TRECHO PARA LEITURA —
□ □ □

Dia 12 de maio, às 19h
Chico Discos
Rua de São João, esquina
com Afogados
ENTRADA FRANCA
por Conde Fouá Anderaos.
Segundo Marcel, o personagem principal do filme, alguns seres teriam o direito de estarem acima das leis. Você já leu ou ouviu isso. Tal pensamento não é ideia de Bresson.
É a mesma idéia de Rodion Românovitch Raskólnikov, protagonista de “Crime e Castigo, romance de Fiódor Dostoiévski . Não é somente as idéias que assemelham Marcel a Raskólnikov .
Ambos vivem em um apertado e sujo local em uma metrópole. Se a premissa é a mesma, o resultado difere. Raskólnikov não consegue viver após o delito cometido (que se restringiu a apenas uma vez numa noite). Já Marcel se aprimora no caminho trilhado.
O que seria essa obra de Bresson? O que nos fascina tanto na forma narrativa desse simples (e ao mesmo tempo hermético) filme? O que me surpreende é justamente que para fazer cinema ele trilhe um caminho ousado demais: nada de impurezas, ausência do artificial, inexistências de atores, desejo de apreender o real ao invés da simples e enganosa imitação da existência.
O que assusta em Bresson (justamente por que funciona maravilhosamente) é a presença de cabides (ou modelos), do não interpretar (atores não profissionais) e obter dessa forma a captação do real, do verdadeiro, do humano e do inusitado (imprevisto).
Marcel denuncia pelo seu olhar o caminho trilhado e a satisfação que isso lhe dá: seus olhos brilham de satisfação a cada furto bem sucedido, bem como vemos o rictus prazeroso que inunda sua face.

□ □ □

DADOS FORNECIDOS —

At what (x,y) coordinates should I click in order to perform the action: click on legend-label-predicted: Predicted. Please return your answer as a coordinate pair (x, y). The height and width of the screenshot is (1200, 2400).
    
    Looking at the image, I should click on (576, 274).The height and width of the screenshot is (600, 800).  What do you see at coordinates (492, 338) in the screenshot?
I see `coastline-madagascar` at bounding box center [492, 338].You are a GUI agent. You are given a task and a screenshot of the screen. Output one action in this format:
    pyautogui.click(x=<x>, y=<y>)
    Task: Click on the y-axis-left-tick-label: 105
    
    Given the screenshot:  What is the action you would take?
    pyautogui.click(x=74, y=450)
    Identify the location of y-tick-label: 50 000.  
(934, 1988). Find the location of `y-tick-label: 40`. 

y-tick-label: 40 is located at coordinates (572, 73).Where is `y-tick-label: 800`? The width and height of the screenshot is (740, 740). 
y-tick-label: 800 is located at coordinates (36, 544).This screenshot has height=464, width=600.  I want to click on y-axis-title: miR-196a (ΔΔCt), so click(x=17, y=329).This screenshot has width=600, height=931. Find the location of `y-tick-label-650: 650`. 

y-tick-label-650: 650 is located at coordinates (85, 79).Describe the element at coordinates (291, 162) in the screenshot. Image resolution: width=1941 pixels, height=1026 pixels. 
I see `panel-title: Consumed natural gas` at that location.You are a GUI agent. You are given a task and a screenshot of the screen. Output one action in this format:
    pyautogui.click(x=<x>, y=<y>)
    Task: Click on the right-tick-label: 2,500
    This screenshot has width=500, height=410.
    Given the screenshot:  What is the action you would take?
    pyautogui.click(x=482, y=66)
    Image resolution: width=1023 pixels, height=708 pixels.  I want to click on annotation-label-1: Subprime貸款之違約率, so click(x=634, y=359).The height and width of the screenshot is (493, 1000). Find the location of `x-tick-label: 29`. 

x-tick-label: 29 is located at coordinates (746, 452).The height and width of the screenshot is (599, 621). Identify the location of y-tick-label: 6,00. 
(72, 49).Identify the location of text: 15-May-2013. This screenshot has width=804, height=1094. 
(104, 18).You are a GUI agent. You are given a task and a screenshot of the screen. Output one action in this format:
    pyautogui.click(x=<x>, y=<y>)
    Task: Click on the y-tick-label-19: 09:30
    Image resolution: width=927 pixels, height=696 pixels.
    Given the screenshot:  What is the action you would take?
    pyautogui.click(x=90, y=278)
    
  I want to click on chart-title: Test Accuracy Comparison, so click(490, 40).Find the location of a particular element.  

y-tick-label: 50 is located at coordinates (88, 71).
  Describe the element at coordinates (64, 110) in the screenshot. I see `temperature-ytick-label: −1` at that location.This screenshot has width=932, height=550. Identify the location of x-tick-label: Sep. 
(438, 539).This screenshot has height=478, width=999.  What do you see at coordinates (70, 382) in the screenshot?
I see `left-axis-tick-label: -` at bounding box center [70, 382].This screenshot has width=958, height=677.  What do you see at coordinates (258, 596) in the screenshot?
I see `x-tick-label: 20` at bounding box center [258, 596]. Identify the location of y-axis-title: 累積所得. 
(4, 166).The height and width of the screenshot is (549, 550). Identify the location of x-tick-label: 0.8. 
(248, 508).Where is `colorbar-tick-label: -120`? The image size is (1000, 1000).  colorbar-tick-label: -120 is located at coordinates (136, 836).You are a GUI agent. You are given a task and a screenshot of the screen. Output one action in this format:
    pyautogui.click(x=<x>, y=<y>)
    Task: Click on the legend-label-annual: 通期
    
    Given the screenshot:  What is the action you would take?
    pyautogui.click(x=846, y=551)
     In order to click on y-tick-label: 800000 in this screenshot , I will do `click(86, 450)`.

□ □ □

TAREFA PROPOSTA —
Responda às perguntas sobre o texto a respeito do filme de Bresson:
1. Que data e horário aparecem no início do texto?
2. Quem é o protagonista de "Crime e Castigo", segundo o texto?
3. De que brilham os olhos de Marcel a cada furto bem-sucedido?
Os dados não são necessários para resolver esta tarefa.

RESULTADO DA TAREFA —
1. Dia 12 de maio, às 19h.
2. Rodion Românovitch Raskólnikov.
3. De satisfação.